Physical examination of the body is the next thing the doctor will perform with your child undressed in your presence. This step involves an eye exam and an oral exam where the doctor checks for any abnormalities. The heartbeat and breathing are also examined, and then their motor skills and reflexes.
Finally, the doctor will look into your child’s immunisation records. These are critical in protecting children from dangerous diseases, so it is essential they have their shots on time. However, the immunisation schedules can vary between clinics; therefore, talk to your doctor and carry your child’s records for a visit.
Questions That the Doctor May Ask
Here is a couple of question the doctor will ask you about your child. Although you’re the parent and know all about your child, it helps to keep important information in mind.
- How are your child’s food habits and appetite?
- Does he eat all of not most of the foods you prepare for him?
- Does he prefer to feed using his fingers and prefer to do it independently?
- Does he drink from a bottle?
- How many hours does he sleep in the night, and how often does he nap during the day?
- Does he point at something he wants to show you?

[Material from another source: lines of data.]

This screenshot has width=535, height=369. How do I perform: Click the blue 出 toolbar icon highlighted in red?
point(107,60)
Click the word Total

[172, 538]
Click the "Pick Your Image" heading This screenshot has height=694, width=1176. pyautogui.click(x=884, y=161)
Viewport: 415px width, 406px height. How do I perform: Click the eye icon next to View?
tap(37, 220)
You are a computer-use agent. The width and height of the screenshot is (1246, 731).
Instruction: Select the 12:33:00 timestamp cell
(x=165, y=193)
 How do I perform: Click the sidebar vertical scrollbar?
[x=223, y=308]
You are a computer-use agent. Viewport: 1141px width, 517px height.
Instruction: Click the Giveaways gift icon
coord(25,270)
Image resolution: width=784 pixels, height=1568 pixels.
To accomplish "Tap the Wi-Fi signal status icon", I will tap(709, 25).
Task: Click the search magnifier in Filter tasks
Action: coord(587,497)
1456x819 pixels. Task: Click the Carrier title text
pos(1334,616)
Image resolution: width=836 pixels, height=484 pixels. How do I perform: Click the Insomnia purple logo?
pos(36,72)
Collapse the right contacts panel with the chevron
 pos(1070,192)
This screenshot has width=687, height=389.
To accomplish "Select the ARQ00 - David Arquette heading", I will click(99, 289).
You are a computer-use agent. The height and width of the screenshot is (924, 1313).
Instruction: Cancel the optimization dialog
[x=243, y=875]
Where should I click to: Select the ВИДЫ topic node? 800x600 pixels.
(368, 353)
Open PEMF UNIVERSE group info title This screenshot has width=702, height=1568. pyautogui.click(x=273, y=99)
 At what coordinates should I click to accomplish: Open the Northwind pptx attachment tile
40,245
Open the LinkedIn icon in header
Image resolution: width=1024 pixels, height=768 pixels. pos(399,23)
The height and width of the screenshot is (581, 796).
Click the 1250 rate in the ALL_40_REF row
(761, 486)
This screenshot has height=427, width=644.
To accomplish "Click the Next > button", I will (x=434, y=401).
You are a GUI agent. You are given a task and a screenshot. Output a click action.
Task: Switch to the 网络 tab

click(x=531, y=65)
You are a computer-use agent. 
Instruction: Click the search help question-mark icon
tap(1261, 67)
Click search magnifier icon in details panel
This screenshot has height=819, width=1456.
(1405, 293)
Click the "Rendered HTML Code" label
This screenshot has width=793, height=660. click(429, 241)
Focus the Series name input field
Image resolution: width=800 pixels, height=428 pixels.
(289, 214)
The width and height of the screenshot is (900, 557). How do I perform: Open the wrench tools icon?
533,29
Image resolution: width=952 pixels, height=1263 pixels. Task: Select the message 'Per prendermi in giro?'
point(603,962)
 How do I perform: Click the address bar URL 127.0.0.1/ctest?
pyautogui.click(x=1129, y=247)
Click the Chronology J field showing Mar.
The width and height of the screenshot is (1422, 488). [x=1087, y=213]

Immunisation is the final and biggest step in your toddler’s doctor visit. Maintain a record of his shots and discuss what has been administered and what has yet to be given with the doctor. The best way to stop him from crying is to distract him from the prick of the needle. Sing a song or get his favourite toy or book to keep him distracted while the doctor gives him the shot. Remember to praise and cheer after the shot, so it becomes a positive memory.
The Center for Disease Control and Prevention (CDC) has a list of vaccinations that need to be administered at his 12th visit. If not, then here are his 15-month checkup shots:
- The MMR (Measles, Mumps, and Rubella) vaccine.
- Hib (Haemophilus influenza type b) vaccine’s last dose in the series.
- PCV 13 (pneumococcal disease); the last dose in this series of vaccination
- Varicella (chickenpox)
- DTaP (diphtheria, tetanus, and pertussis) can be given this visit or the next one.
- HepA (hepatitis A)
It’s essential to understand that these vaccinations are given in a series, and your toddler needs all the recommended doses to be safe. The doctor may also recommend a flu shot if it is the flu season, as it is given to all children 6 months and over. These shots are given once a year in two doses that are four weeks apart.
What All You Can Ask the Doctor
Now that your baby eats a wider range of foods and is engaged in more activities than ever before, you will have a lot of questions to ask. Generally, this list of questions should inform you of all you need to know about what you can expect:
- How do I get him to drink milk?
- Should he be drinking more juices? If so, how much is good?
- How can I get my toddler to eat more vegetables since he refuses to eat any?
- He is attached and clings to me all the time? How do I encourage him to be comfortable while away from me?
- My toddler is addicted to his pacifier; how will it hurt his teeth?
- How do I discipline him if he won’t take ‘no’ for an answer?
- My toddler bites and hits often. How do I discourage it?
The 15-month check-up is a great time to measure the progress toddlers have made since their 12-month visit. Are they able to better handle different foods? Can they take the shots they missed the last time? Is it too early for the next series? These might be some of the questions you have for the doctor. This article will guide you through everything you can expect from this visit.